*Exercise description*. List every line in the items below that contains the string "resolution", matching case exactly.
--- Given records ---
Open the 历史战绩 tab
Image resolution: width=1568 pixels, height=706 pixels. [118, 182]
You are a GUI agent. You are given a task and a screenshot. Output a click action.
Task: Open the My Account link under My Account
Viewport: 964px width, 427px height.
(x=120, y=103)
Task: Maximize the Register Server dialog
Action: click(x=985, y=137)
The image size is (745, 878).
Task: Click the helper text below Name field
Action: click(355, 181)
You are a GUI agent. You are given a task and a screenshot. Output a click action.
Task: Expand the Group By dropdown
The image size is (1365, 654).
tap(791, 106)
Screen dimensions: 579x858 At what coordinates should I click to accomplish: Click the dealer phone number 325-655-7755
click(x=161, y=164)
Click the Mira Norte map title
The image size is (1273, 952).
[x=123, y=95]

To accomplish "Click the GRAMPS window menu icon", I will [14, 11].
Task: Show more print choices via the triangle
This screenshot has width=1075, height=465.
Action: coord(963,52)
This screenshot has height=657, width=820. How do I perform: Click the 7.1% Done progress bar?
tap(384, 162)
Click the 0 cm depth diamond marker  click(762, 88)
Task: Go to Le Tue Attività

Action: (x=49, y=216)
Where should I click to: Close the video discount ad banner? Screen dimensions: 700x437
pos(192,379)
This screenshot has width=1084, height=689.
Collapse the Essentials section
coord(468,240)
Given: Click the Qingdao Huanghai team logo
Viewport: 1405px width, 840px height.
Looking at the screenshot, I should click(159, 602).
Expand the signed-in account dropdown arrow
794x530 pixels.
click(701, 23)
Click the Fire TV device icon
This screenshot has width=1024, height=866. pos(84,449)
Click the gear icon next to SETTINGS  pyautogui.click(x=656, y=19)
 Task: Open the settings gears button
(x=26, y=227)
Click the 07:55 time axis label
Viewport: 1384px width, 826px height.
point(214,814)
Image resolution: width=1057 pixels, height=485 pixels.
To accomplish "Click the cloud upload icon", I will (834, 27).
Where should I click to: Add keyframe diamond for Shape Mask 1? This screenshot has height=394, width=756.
---
*Finished answer*.
Image resolution: width=1568 pixels, height=706 pixels. [118, 182]
Image resolution: width=1057 pixels, height=485 pixels.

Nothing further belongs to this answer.